In principle, most of the self-proclaimed educated/informed investors (including myself) will always gun their strategy for growth investing which is true in scenarios when looking at long-term wealth creation given the historical data.
However, there comes a time when you feel, the ROI and realized gain so to say aren’t what you would have expected. Additionally, given the current turmoil scenario in the markets, most of the new pandemic stock market investors would have realized what in reality the stock market is.
Another aspect is the mental churn with the current information age wherein data is available in abundance and keeping up real-time/daily/weekly/monthly with everything happening in and around the companies you are invested in along with macroeconomic and global scenarios in really taxing.

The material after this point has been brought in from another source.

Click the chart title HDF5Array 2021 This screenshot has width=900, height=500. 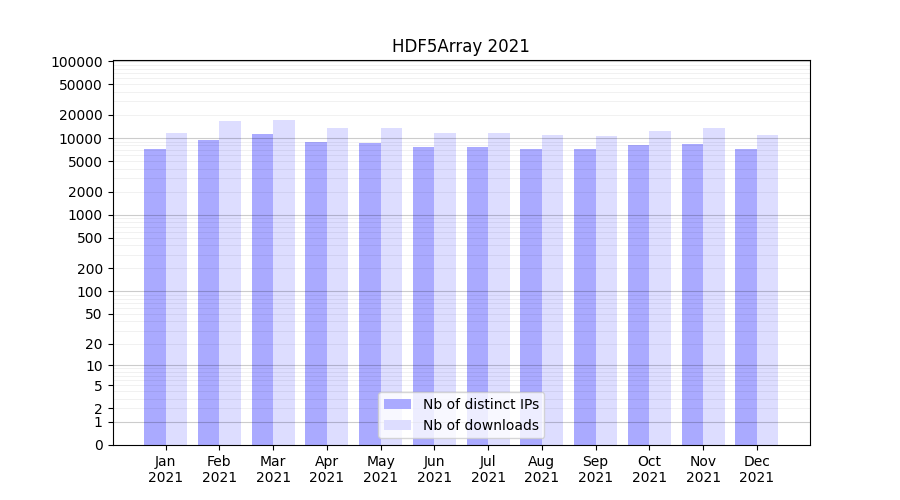pyautogui.click(x=460, y=46)
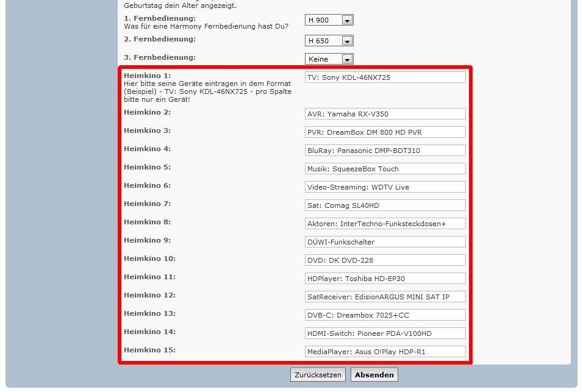583x392 pixels.
Task: Focus the Heimkino 1 field with Sony TV
Action: (385, 77)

To the point that I am trying to bring the attention that after several years of investment eg. in a decade not everyone would want to continue to be into money making machine scenario and take things a little slower and let the system do its thing. Also, this narrative fits very well in the current bear market and global slowdown scenario.
Considering the below scenarios of Power Finance Corporation (PFC) and looking at its monthly chart, please see the performance:-
If we were to remain invested and continue to accumulate at lower range, the stock has given 100% return every 2 years and a superb dividend yield.
Given the goal of this company is to continue doing business as usual and pay heafty dividends back to govt kitty and not look at growth can really work out even for retail investors in long run.
It is a Maharatna company backed by GOI with a crazy pile of debt of 660K CR but they seldom aim at reducing the debt but prioritize high dividend payback as this money is used by ‘govt in power’ to invest/showcase in the growth story of India.
Last checked for FY21, with stock price hovering between 100-150, the total dividend paid up was 12.75/share which is a very good yield in current FD and bear market scenario.
There should not be any harm in diversifying your portfolio into a dividend strategy from Year1 and slowly increasing that % eventually making it 50%+ as your energy level and enthusiasm subsides in the journey of life.
You also need not break your head on daily basis crunching numbers etc. along with some sweet upside as icing on the cake. At last, we all want to chill and take things slow and not everyone wants to be mentally involved our whole life in the stock market like warren buffet but do enjoy other things like following our passion, travel, explore, family time and sleep in peace.